RPC Gateway acts as a failover proxy routing ETH RPC requests across configured RPC nodes. For every ETH RPC node(group) configured the RPC Gateway tracks its latency, current height and error rates. These are then used to determine whether or not to failover.
From a high level it simply looks like this:
sequenceDiagram
Alice->>RPC Gateway: eth_call
loop Healthcheck
RPC Gateway->>Alchemy: Check health
RPC Gateway->>Infura: Check health
end
Note right of RPC Gateway: Routes only to healthy targets
loop Configurable Retries
RPC Gateway->>Alchemy: eth_call?
Alchemy-->>RPC Gateway: ERROR
end
Note right of RPC Gateway: RPC Call is rerouted after failing retries
RPC Gateway->>Infura: eth_call?
Infura-->>RPC Gateway: {"result":[...]}
RPC Gateway-->>Alice: {"result":[...]}
The gateway assesses the health of the underlying RPC provider by:
- continuously (configurable how often) checking the blockNumber, if the request fails or timeouts it marks it as unhealthy (configurable thresholds)

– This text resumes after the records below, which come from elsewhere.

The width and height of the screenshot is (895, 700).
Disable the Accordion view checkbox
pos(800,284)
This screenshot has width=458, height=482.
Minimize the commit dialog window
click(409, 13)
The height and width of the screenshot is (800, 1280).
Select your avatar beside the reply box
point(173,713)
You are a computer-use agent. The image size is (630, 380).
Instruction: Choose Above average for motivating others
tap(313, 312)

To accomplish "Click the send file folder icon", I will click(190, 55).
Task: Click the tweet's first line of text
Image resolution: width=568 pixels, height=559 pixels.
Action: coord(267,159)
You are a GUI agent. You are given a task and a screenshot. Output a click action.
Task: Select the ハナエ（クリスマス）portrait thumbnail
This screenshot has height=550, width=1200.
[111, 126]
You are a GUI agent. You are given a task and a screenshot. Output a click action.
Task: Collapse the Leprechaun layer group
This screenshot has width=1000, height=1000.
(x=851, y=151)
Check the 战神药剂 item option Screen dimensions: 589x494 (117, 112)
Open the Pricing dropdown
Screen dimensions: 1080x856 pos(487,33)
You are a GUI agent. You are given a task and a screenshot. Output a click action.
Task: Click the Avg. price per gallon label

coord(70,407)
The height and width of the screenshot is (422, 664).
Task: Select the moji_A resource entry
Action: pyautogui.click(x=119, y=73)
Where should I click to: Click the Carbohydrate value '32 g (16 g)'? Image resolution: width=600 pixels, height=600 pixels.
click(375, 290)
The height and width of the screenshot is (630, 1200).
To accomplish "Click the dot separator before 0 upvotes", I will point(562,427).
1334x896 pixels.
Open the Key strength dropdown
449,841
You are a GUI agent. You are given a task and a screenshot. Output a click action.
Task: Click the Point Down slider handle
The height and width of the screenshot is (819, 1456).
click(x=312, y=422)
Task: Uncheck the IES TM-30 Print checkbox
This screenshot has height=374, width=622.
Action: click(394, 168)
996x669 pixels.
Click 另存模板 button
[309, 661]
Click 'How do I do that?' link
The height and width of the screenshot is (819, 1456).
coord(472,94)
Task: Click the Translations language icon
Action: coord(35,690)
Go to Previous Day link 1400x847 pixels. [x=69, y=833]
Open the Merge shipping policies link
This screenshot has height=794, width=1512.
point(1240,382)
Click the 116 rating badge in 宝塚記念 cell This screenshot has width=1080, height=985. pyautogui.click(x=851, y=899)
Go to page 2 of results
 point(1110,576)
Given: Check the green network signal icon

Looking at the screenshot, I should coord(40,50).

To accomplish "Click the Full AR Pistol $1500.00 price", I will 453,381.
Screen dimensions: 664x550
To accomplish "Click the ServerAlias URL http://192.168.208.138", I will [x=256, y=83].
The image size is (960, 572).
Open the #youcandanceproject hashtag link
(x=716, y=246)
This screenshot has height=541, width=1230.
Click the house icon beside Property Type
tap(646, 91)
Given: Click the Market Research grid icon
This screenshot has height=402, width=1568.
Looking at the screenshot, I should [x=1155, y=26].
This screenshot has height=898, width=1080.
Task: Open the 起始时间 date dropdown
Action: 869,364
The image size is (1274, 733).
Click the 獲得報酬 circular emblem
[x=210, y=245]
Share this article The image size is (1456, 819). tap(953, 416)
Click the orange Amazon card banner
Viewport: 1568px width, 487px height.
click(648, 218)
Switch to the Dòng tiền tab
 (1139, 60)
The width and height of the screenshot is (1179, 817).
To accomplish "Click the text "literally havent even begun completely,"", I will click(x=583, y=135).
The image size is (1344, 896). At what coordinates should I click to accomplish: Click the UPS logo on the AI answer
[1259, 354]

- every request that fails will be rerouted to the next available healthy target after a configurable amount of retries
- if it will be rerouted the current target will be "tainted"
Start dependent services
docker-compose up
Make sure the test pass
go test
To run the app locally
go run . --config ./example_config.yml
Build the binary:
go build
The statically linked rpc-gateway
binary has one flag --config
that defaults to ./config.yml
simply run it by:
./rpc-gateway --config ~/.rpc-gateway/config.yml
metrics:
port: "9090" # port for prometheus metrics, served on /metrics and /
proxy:
port: "3000" # port for RPC gateway
upstreamTimeout: "1s" # when is a request considered timed out
healthChecks:
interval: "5s" # how often to do healthchecks
timeout: "1s" # when should the timeout occur and considered unhealthy
failureThreshold: 2 # how many failed checks until marked as unhealthy
successThreshold: 1 # how many successes to be marked as healthy again
targets: # the order here determines the failover order
- name: "Cloudflare"
connection:
http: # ws is supported by default, it will be a sticky connection.
url: "https://cloudflare-eth.com"
- name: "Alchemy"
connection:
http: # ws is supported by default, it will be a sticky connection.
url: "https://alchemy.com/rpc/<apikey>"
Websockets are sticky and are handled transparently.
Taints are a way for the HealthcheckManager
to mark a node as unhealthy even though it responds to RPC calls. Some reasons for that are:
- BlockNumber is way behind a "quorum".
- A number of proxied requests fail in a given time.
Currently taint clearing is not implemented yet.
We should build multi-arch image so the image can be run in both arm64
and amd64
arch.
TAG="$(git rev-parse HEAD)"
docker buildx build --platform linux/amd64,linux/arm64 -t 883408475785.dkr.ecr.us-east-1.amazonaws.com/rpc-gateway:${TAG} --push .